§ **TASK DETAILS**
In the data below, restate exactly the lines from the one with "This screenshot has" to the final line, both included, but not the pictures.
DATASET EXCERPTS START
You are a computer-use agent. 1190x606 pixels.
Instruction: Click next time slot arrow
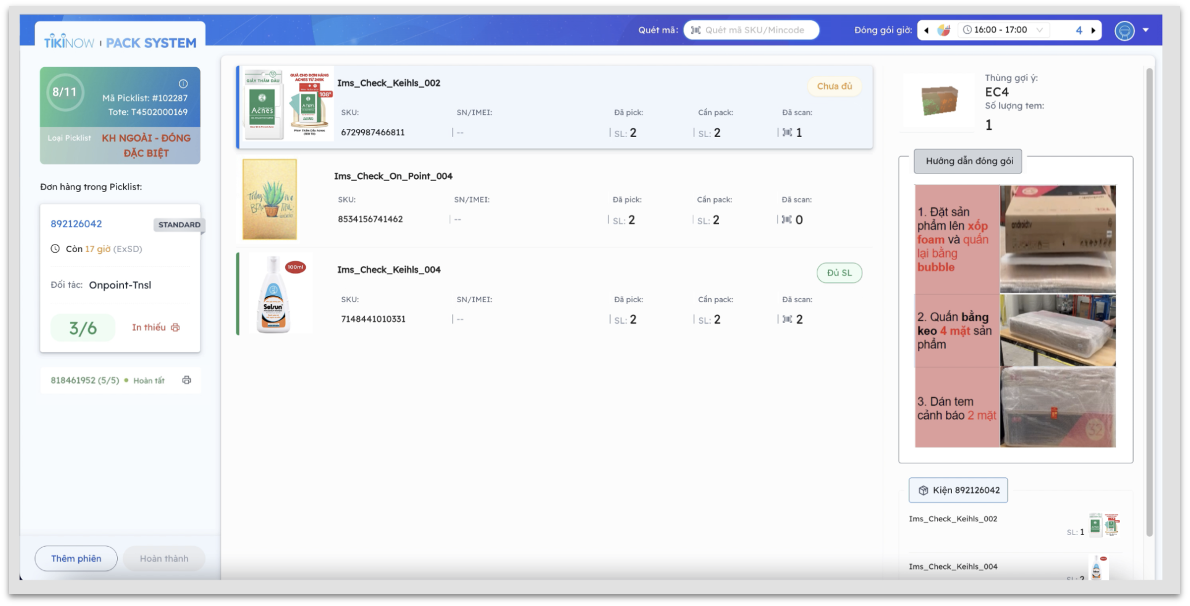pos(1093,30)
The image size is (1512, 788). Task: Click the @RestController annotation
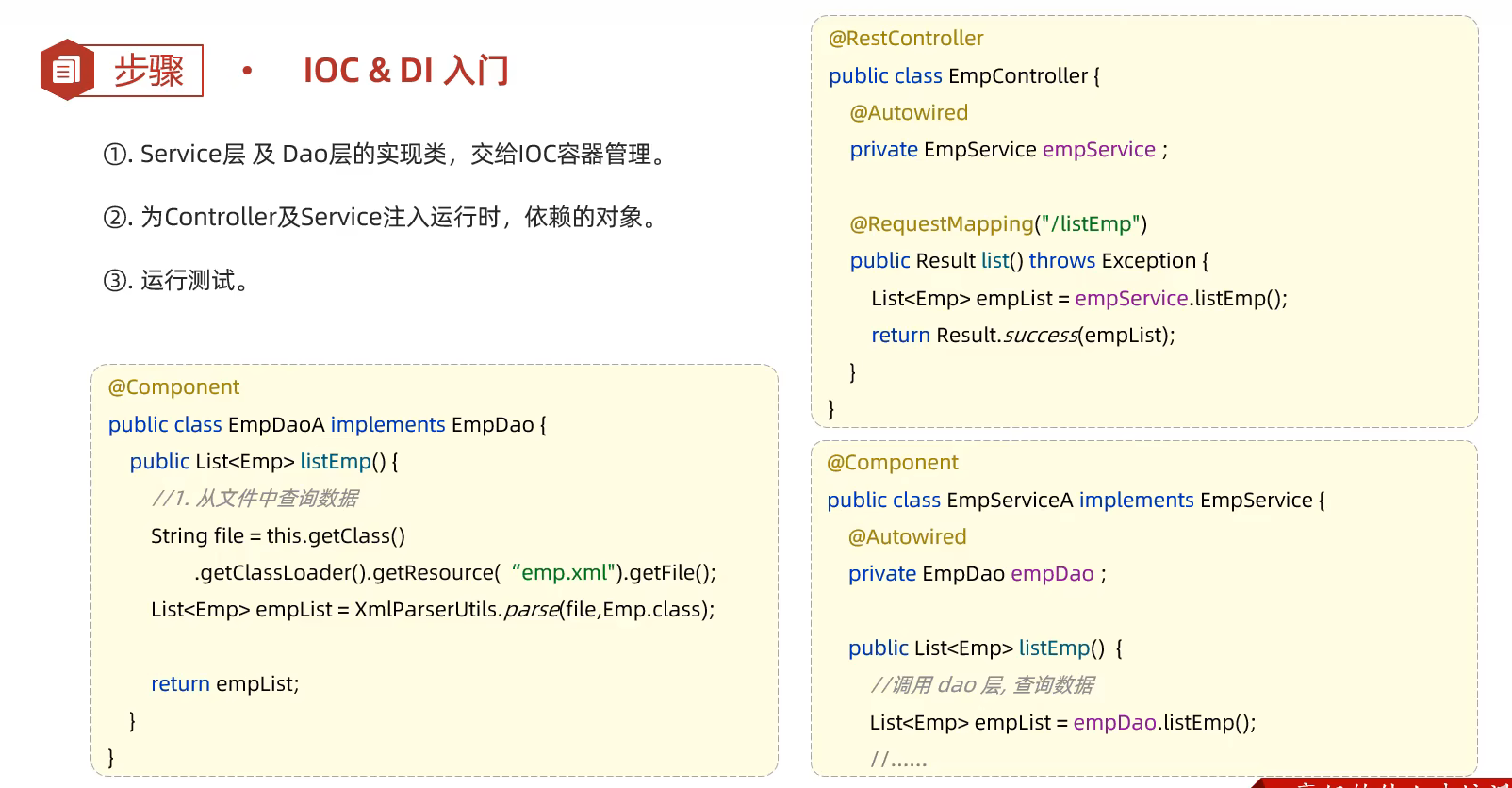pyautogui.click(x=905, y=39)
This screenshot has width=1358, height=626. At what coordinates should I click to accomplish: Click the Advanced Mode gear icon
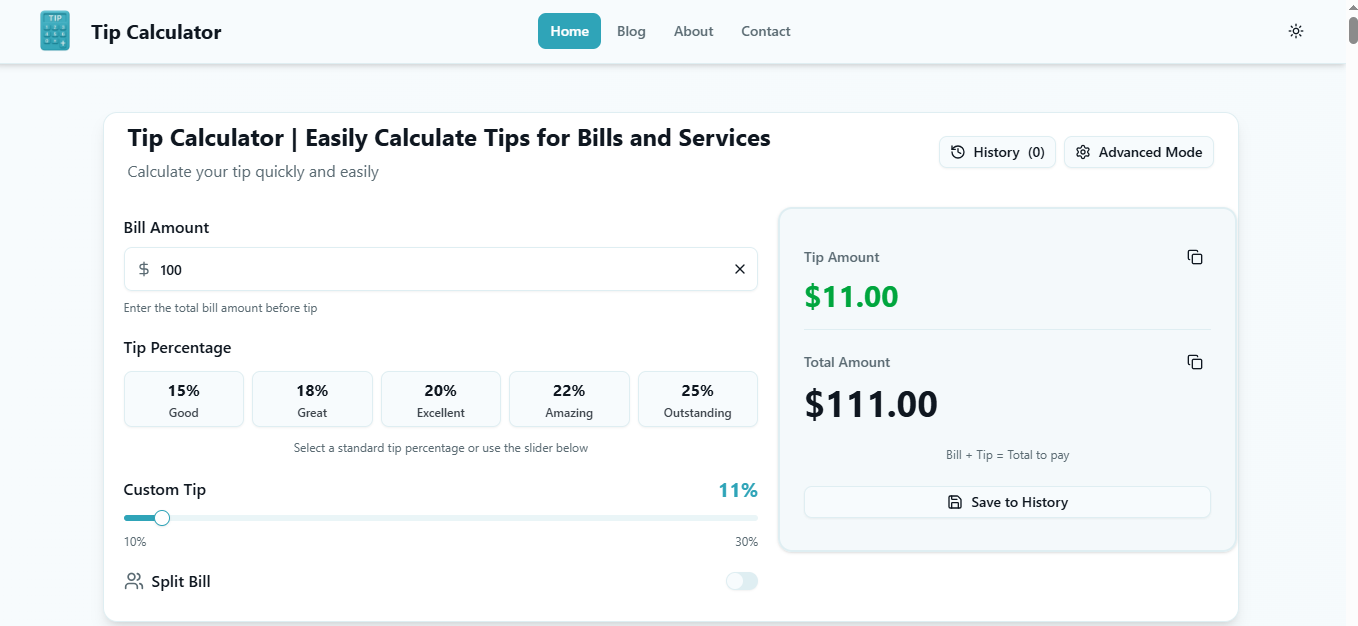point(1082,152)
DATASET EXCERPTS END
§ **ANSWER SECTION**
This screenshot has width=1358, height=626. At what coordinates should I click to accomplish: Click the Advanced Mode gear icon
point(1082,152)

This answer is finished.